RITO, MUSICA E CANTO DAL MAGHREB
Venerdì 27 e sabato 28 aprile, il Teatro del Lido di Ostia ha ospitato musiche e canti folcloristici della Tunisia e del Marocco, portandoci così a diretto contatto con culture ‘altre’ rispetto alla nostra.
di Claudia Bruno
Sono stati due i gruppi ospitati dal noto teatro di cintura romano lo scorso week-end: gli Ikhwan al-Hadra dalla Tunisia, e i Gnawa Barbara dal Marocco, rispettivamente saliti sul palco del Teatro del Lido di Ostia venerdì 27 e sabato 28 aprile. Un impasto di vocalizzi e ritmi tipici delle cerimonie rituali e mistiche della cultura popolare maghrebina.

Noi abbiamo partecipato alla prima serata, e usiamo il termine “partecipare” perché assistere dal vivo a questo tipo di spettacoli implica necessariamente un certo grado di partecipazione, un minimo di predisposizione al dialogo inter-culturale che vada oltre lo stupore dell’esotismo della situazione.
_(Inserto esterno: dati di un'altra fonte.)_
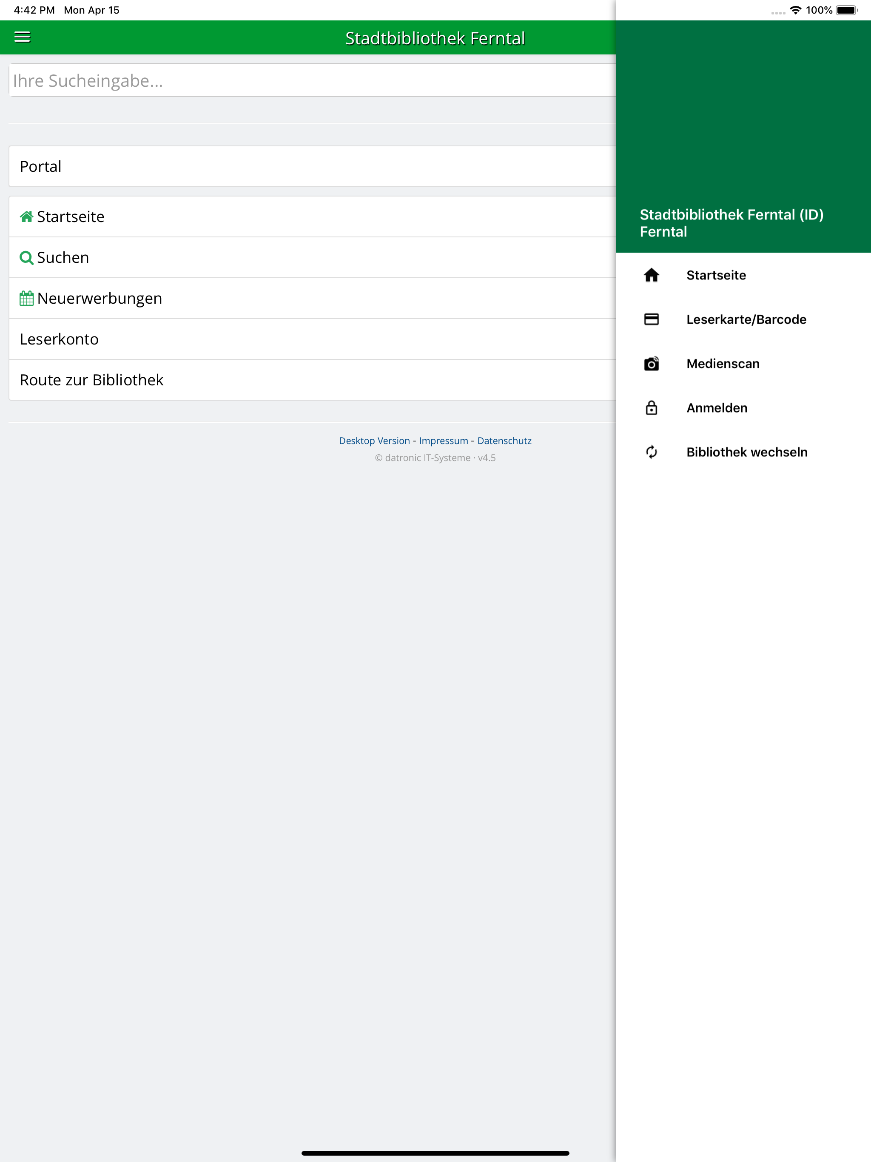
Task: Focus the Ihre Sucheingabe search field
Action: pos(310,81)
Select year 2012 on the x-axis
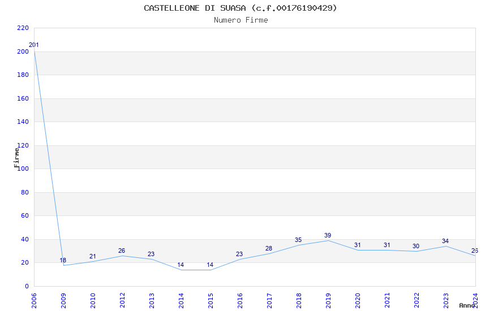The image size is (481, 311). pos(122,298)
Gli Ikhwan al-Hadra (I fratelli della presenza) ci hanno accolto con l’incenso e dopo averci lasciati qualche minuto al buio, sono entrati in scena alle nostre spalle in una processione mistica di buon augurio e protezione. Ci hanno girato intorno con le candele e coi tamburi e sono andati via di nuovo. Poi è iniziato il concerto.

Il gruppo di cantori uomini, guidato da Fakhreddine Yacoubi, affiliato alla confraternita Sulamiyya, comprende alcuni tra i più autentici esponenti della cultura musicale popolare della Tunisia. Una tradizione, questa, che occupa un posto fondamentale all’interno di cerimonie pubbliche e private, feste, riunioni, riti di passaggio.

Sono voci maschili e afone, private totalmente della presenza femminile, seriose nella ritmica incalzante in cui si incontrano per la celebrazione degli eventi. Il contesto cerimoniale è ricreato al dettaglio: dagli abiti (lunghe tuniche bianche o colorate) agli accessori, dalla scenografia agli incensi, dagli oggetti di rito (cibi, bevande, candele, bandiere) agli strumenti musicali (tamburi e nacchere di ferro).

Alla fine si dimentica quasi di trovarsi seduti in una sala teatrale, e si ha l’impressione di spiare qualcosa che sta succedendo e che pure non ci appartiene. Una cerimonia completa che si svolge come se noi non ci fossimo, in una lingua che ci è impossibile comprendere, con ritmi e intonazioni che ci è difficile immaginare. Poi, verso la fine, uno di loro attraversa lo spazio che ci separa, scende in mezzo a noi, ci offre piccoli dolci prima di perdersi in una danza ipnotica. Allora ci pare di vivere ormai in un altro mondo, e solo quando usciamo fuori ci accorgiamo di essere dietro casa.